When Rembrandt sang on Sliders, it wasn’t acting. It was Cleavant Derricks channeling a lifetime of musical heritage through his character.
The Science Fiction Learning Curve
Derricks came to Sliders as a theater actor, not a science fiction fan. While Jerry O’Connell and John Rhys-Davies would pitch episode ideas and engage deeply with the show’s scientific concepts, Derricks was more focused on understanding his character’s emotional truth.
“These guys understood sci-fi a lot more than I understood sci-fi,” he admitted. But that outsider perspective became an asset. Rembrandt’s confusion and wonder at the worlds they visited, his tendency to react emotionally rather than intellectually to each crisis, made him the audience’s surrogate.
You didn’t need to understand quantum mechanics to understand Rembrandt’s homesickness. You didn’t need to grasp the scientific principles of sliding to feel his fear when facing down yet another dangerous parallel world.
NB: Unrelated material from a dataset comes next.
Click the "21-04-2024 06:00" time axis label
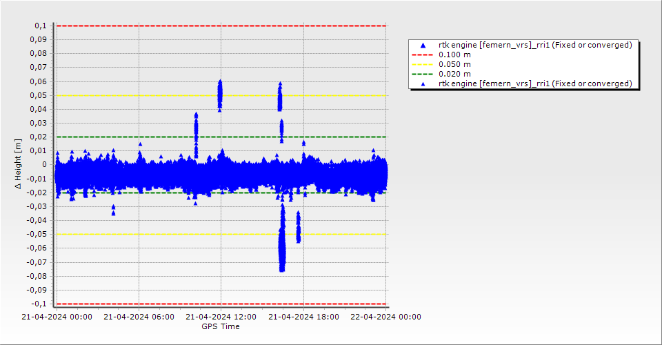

Derricks brought humanity to the high concept, grounding the show’s fantastical premise in recognizable emotion.
Growing Into Season Two
As Sliders moved into its second season, the show hit its stride. The production had learned from first season growing pains. The writers had a better handle on balancing sci-fi concepts with character development. And the cast had truly become the family they’d always claimed to be.
For Derricks, each episode meant an opportunity to discover something new about Rembrandt. “What kept me coming back was the fact that my character was growing,” he said. “I appreciated that, and I really fell in love with this guy. I really wanted to see this through, because I found it fascinating to continue to travel to parallel Earths and find new adventures.”
That growth was subtle but real. The Rembrandt of the pilot – primarily comic relief, the reluctant traveler—was evolving into something more complex. He was finding his courage. He was learning to be a valued member of the team, not just the guy who got dragged along for the ride. He was becoming a hero in his own right.
The early days of Sliders established not just a show, but a phenomenon. It created a devoted fanbase that would stick with the series through cast changes, network moves, and creative upheavals. And at the heart of it all was Cleavant Derricks, the Tony-winning Broadway star who’d taken a chance on television and found himself on a five-year journey across infinite earths.
Looking back years later, Derricks reflected on those formative seasons with deep appreciation. The show had given him something unexpected: a chance to combine his two passions—acting and music—in a role that would connect him with fans around the world.
“You never know,” he said, reflecting on his career’s unexpected turns. “My walk of life in this business has always been, I’m just walking…and it just happens.”
Sometimes the best journeys are the ones we never planned to take.